-- Article --
## start

An American thought-leader and writer, who regularly contributes articles for Mashable and The Guardian on technology and wellbeing, Mr Havens hastens to add that his view is not anti-business. Nor does his vision for a better society run contrary to core commercial goals such as earning a profit, he said.

In fact, Mr Havens said he firmly believed the idea that desirable growth should be both exponential and considered exclusively in monetary terms, could be reimagined.

“Profit does not have to go away. There is nothing wrong with making money to pay your bills or improve your business,” he said.

“I often say to business: ‘Look, GDP right is the primary metric of value for the planet. It is not evil but it is very singularly focused on things such as financial metrics. We need to start measuring things like care-giving and the environment.’”

He added that it was unfair to expect that modern businesses, including law firms, keep people in jobs when so many traditional functions could be automated.

Artificial Intelligence (AI) and machine learning would inevitably change how workforces look and operate, Mr Havens suggested, but this was also an opportunity for lawyers in particular to think about how to pair those machine capabilities with values-based design.

“There is no business imperative not to automate every single job on the planet — period. Once a task can be automated, you do because you can,” Mr Havens said.

“There are great examples today of machine learning that can replicate or do tasks like look through 1,000 law journals in seconds and find five cases in ways that no human ever can.”

He explained that, from a Utilitarian standpoint, applied ethics should be used to ask questions about the new adoption of technology in business and how this may affect the end-user. Lawyers were therefore empowered to think more about what their clients valued, Mr Havens said.

“This is a good methodology you can use, especially now that AI is affecting our agency and identity and emotion in brand new ways,” he said.

## end

-- Rows from a screen grounding dataset --
## start

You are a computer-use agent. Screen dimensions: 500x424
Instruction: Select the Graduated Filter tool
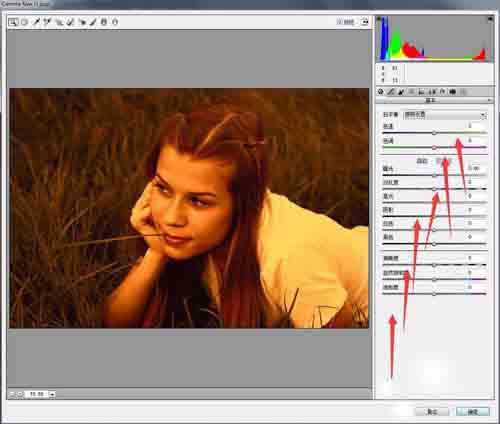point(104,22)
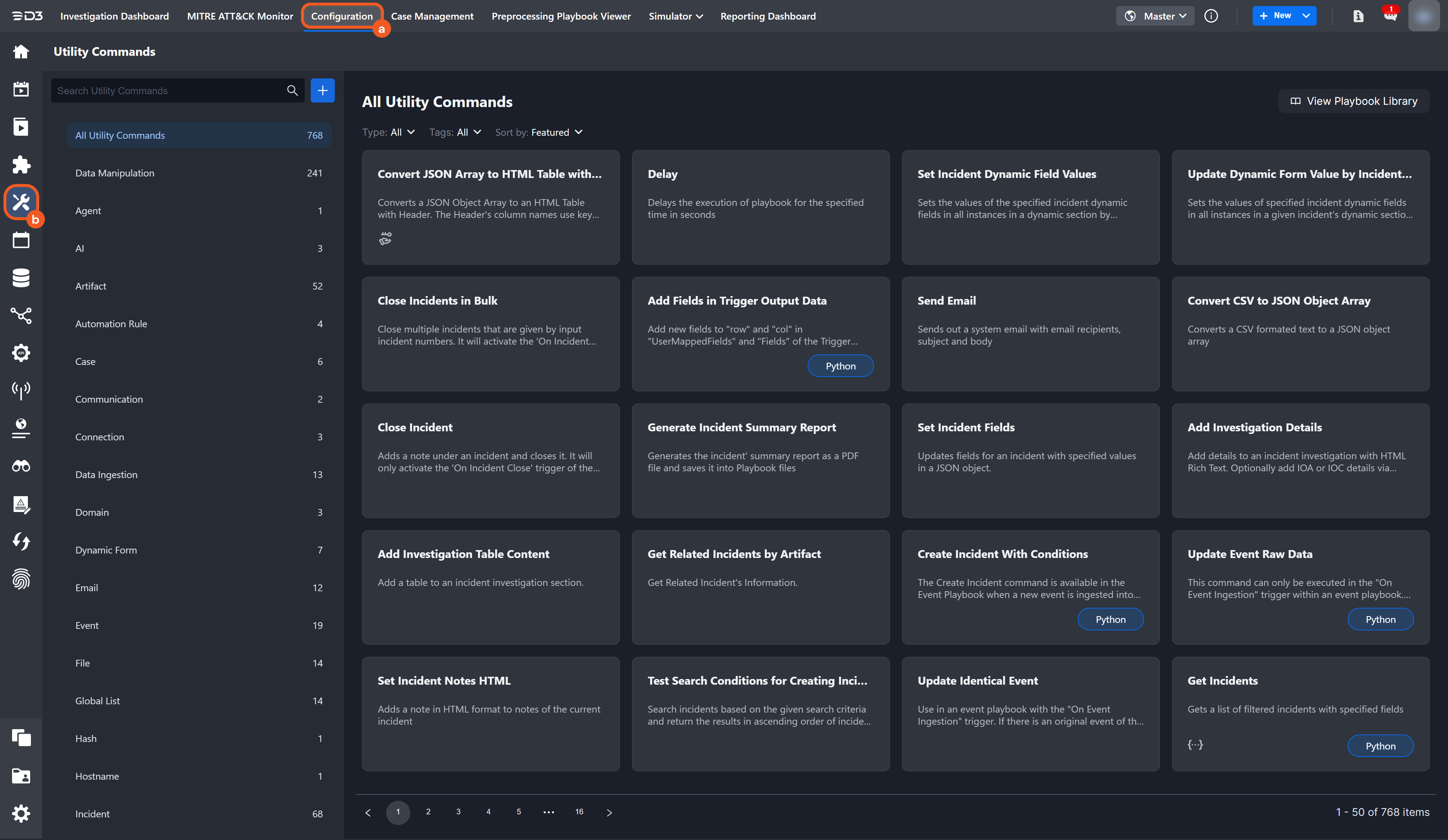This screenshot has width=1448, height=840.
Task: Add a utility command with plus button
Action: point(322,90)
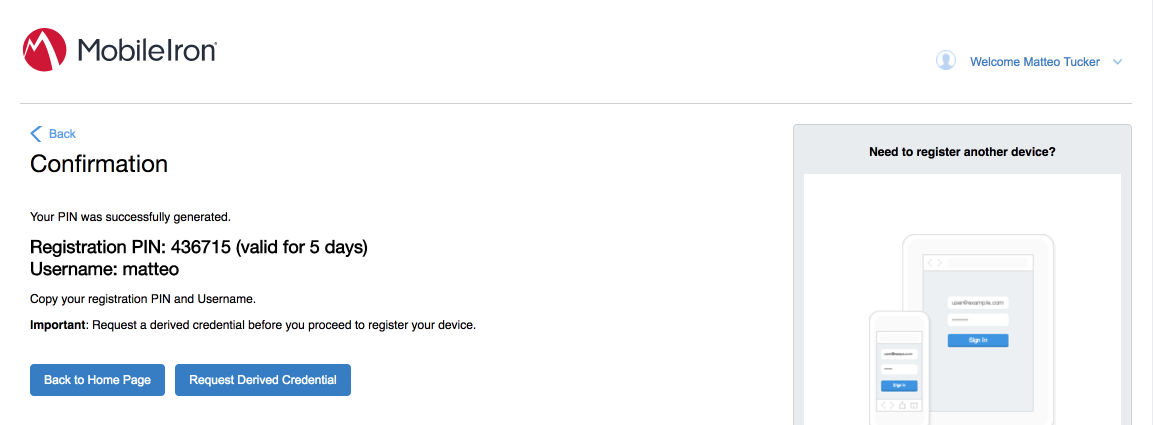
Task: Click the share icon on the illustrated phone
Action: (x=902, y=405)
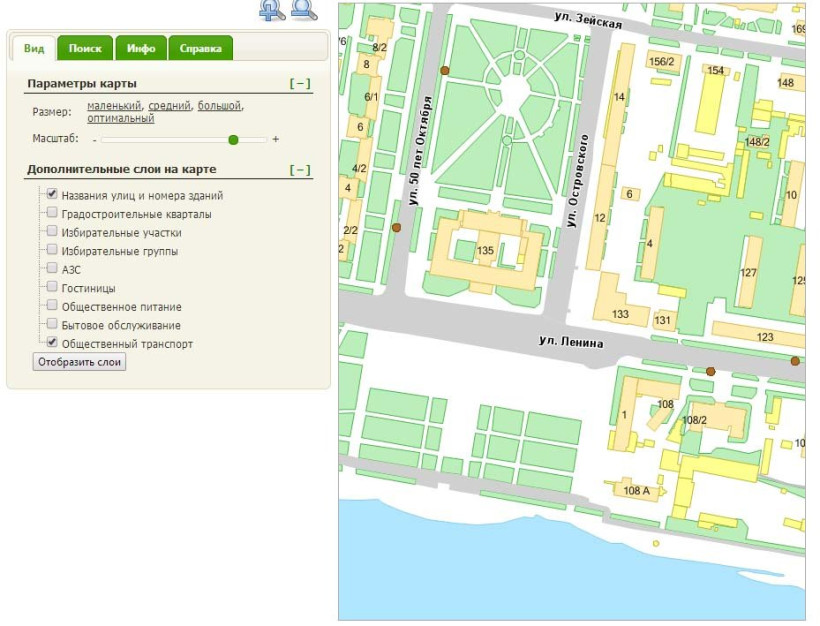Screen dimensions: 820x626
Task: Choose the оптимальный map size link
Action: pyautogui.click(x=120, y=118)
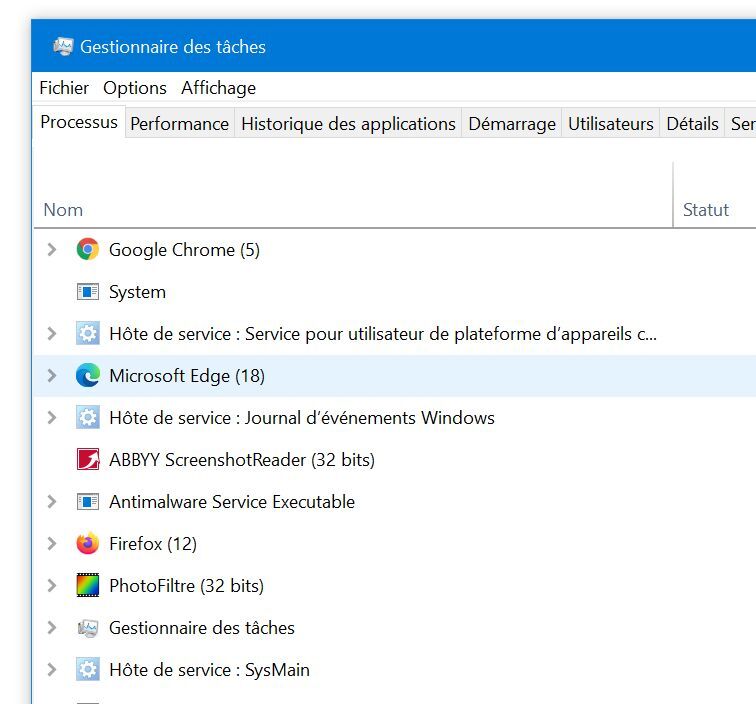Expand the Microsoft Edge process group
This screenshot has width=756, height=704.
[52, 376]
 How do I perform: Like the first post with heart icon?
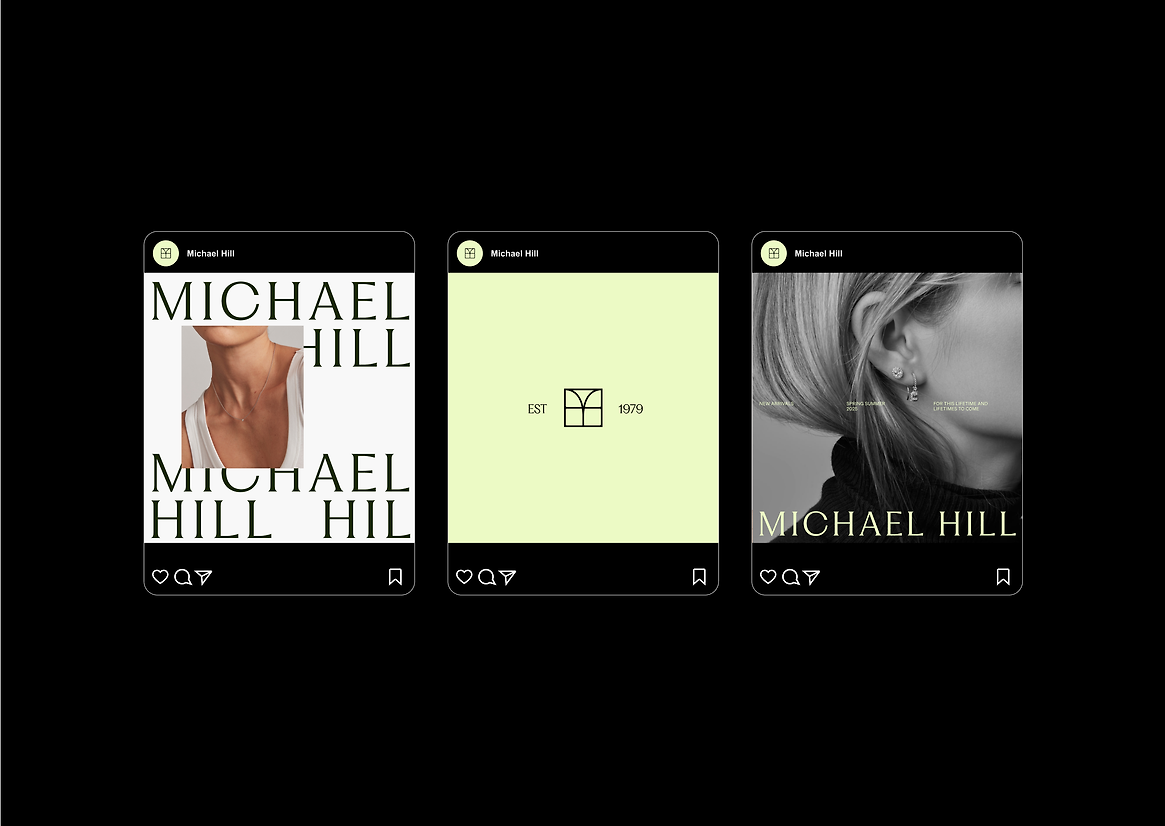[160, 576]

## end

-- Tasks to carry out --
**a)** According to the article, which two publications does Mr Havens regularly write for?
**b)** Arrange the rows as a numbered list, starting at the first row and ending after the line that contains "Action: pyautogui.click(x=120, y=118)", with blank lines dropped and the pictures left out.
The article and the rows were taken from separate sources.

-- Answers for the tasks --
**a)** Mashable and The Guardian.

**b)**
1. You are a computer-use agent. Screen dimensions: 500x424
2. Instruction: Select the Graduated Filter tool
3. point(104,22)
4. This screenshot has width=1448, height=840.
5. Task: Add a utility command with plus button
6. Action: point(322,90)
7. Task: Click the share icon on the illustrated phone
8. Action: (x=902, y=405)
9. Screen dimensions: 820x626
10. Task: Choose the оптимальный map size link
11. Action: pyautogui.click(x=120, y=118)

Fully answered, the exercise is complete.